Remember, ssd does processes matching for starting as well.

>
> > >         -x,--exec executable    Program to either start or check
> > > Waht does it mean "check"? "stop"?
> > > How executable is searched for for "stop" case?
> >
> > My view is that it searches for programs started as that.
> > So if the user launches /usr/sbin/ntpd then ssd should check
> > /proc/pid/cmdline to see if it was started as /usr/sbin/ntpd and then
> > match.
>
> And what to do if cmdline contains just "ntpd"? or "./ntpd"?
> Does that match?
> Do we need to check /proc/$PID/stat? /proc/$PID/exec?

That's the one hole really :)
It doesn't match, but then I don't expect it too either. ssd is normally used 
in scripts, so the way it's started should match the way it's stopped.

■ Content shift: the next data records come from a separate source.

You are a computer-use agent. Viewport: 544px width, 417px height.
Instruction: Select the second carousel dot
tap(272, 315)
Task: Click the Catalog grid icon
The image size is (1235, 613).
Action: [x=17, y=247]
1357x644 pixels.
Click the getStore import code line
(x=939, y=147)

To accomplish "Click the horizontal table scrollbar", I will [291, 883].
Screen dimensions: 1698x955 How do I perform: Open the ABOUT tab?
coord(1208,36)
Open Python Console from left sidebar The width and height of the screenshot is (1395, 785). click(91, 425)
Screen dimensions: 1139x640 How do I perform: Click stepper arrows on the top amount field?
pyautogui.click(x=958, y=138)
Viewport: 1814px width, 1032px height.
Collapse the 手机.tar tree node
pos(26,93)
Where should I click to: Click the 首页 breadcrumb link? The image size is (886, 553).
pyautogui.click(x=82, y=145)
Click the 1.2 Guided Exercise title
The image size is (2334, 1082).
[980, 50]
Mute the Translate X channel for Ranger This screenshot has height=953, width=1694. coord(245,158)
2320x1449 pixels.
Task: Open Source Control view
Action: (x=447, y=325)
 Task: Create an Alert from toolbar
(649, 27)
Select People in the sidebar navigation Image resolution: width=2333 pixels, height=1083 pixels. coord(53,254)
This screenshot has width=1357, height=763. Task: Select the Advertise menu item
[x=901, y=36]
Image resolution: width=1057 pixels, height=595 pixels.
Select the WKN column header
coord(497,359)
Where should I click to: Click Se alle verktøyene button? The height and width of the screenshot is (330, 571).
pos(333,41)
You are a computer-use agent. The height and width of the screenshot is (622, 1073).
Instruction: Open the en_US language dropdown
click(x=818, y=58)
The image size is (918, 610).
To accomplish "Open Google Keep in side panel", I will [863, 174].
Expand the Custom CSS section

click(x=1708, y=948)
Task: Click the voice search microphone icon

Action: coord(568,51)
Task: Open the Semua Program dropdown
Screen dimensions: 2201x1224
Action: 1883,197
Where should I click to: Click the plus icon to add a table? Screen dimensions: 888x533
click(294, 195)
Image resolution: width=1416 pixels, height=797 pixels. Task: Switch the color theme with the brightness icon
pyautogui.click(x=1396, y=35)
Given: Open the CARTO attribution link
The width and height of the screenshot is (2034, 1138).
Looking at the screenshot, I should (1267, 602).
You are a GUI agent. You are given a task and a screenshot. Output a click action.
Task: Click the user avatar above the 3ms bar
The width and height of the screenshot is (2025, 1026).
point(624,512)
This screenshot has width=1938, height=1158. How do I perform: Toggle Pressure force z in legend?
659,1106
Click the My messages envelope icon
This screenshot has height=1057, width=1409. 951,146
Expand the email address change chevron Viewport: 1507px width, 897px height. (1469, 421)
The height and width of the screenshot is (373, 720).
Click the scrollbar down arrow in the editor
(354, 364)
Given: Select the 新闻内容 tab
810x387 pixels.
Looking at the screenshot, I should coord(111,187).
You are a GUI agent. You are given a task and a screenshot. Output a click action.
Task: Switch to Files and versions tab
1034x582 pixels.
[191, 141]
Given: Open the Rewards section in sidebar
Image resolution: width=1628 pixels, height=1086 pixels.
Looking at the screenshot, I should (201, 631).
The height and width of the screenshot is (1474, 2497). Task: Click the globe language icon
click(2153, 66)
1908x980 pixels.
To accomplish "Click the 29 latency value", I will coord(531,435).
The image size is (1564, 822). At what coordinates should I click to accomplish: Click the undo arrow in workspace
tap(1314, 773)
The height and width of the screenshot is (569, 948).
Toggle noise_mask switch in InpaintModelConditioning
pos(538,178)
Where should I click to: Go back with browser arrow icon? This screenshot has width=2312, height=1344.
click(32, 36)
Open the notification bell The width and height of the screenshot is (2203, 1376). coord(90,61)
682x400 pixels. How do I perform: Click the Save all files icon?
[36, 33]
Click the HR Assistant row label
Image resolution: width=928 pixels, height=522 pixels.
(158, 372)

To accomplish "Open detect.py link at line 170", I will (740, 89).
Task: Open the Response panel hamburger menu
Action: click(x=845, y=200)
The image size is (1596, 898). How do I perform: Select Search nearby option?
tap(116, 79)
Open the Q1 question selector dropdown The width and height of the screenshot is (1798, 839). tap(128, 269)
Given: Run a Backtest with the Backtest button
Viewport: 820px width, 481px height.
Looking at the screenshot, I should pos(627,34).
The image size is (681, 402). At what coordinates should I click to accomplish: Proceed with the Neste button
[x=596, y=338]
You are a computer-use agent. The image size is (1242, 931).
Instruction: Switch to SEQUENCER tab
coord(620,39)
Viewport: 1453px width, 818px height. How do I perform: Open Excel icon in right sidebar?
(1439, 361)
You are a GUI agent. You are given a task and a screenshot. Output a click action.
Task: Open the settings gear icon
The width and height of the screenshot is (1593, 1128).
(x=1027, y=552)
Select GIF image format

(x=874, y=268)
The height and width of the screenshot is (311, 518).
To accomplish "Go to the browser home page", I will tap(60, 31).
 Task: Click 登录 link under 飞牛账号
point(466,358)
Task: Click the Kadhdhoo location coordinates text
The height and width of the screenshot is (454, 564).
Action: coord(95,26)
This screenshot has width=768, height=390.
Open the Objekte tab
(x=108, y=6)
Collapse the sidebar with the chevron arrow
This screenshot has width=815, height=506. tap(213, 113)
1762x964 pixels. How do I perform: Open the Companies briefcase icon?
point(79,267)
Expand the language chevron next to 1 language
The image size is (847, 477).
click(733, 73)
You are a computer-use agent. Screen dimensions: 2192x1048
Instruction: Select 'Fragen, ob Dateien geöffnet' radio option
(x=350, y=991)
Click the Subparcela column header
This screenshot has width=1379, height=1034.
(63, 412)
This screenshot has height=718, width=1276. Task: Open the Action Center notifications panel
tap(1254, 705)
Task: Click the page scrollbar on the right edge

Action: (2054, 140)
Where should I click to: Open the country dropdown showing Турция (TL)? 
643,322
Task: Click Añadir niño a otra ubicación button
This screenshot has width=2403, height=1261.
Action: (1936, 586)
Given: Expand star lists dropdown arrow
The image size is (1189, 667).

> > OpenRC extends this futher and also matches daemon arguments. Thus, this
> > works
> >
> > start-stop-damon --start --exec /usr/sbin/daemon -- --hostname foo
> > start-stop-damon --start --exec /usr/sbin/daemon -- --hostname bar
> > start-stop-damon --stop --exec /usr/sbin/daemon -- --hostname foo
> > the second daemon *should* still be running in my eyes.
> > However, adding that will bloat ssd a little more, so may not be
> > beneficial for busybox.
> >
> > >         -n,--name process-name  Stop processes with this name
> > > Is it equivalent to "killall name"?
> > > If not, what's the difference?
> >
> > Should be equivalent.
> > This is a bad option to use as many daemon love to change their process
> > name
>
> Change process name? How?

Normally they just change their argv[0], but this depends on platform.
The BSD's have a libc call.

> > AND don't create a pidfile AND are scripts. Again, this is why we
> > changed --exec to look at how it was started to solve this problem.
>
> How it is different from -x?

-x is --exec, or did I miss something?

>
> > >         -p,--pidfile pid-file   Save or load pid using a pid-file
> > >         -m,--make-pidfile       Create the -p file and enter pid in it
> > > ?? How "save" is different from "create and enter pid in it"?
> >
> > In normal ssd, -p only matters when stopping. It reads the specified file
> > and just stops that pid.
> > However, ssd can also background some daemons which don't by default. Or
> > which don't create a pidifle by default. So the solution is to run the
> > daemon in foreground mode in a forked process. We then store that pid in
> > the pidfile. Example
> >
> > start-stop-daemon --start --exec /usr/sbin/daemon --pidfile
> > /var/run/daemon.pid --make-pidfile -- --foreground --foreground is an
> > option specific to daemon and not start-stop-daemon.
>
> But --make-pidfile seems to be superfluous here... --start + --pidfile FILE
> imply pidfile creation.

Not so as --pidfile is used to check processes before the demon starts

start-stop-daemon --start --exec /usr/bin/foo --pidfile /var/run/foo.pid

Check that /usr/bin/foo is NOT running on the pidfile in /var/run/foo.pid.
If not running, start foo, otherwise error.
ssd should not stamp on pidfiles unless told.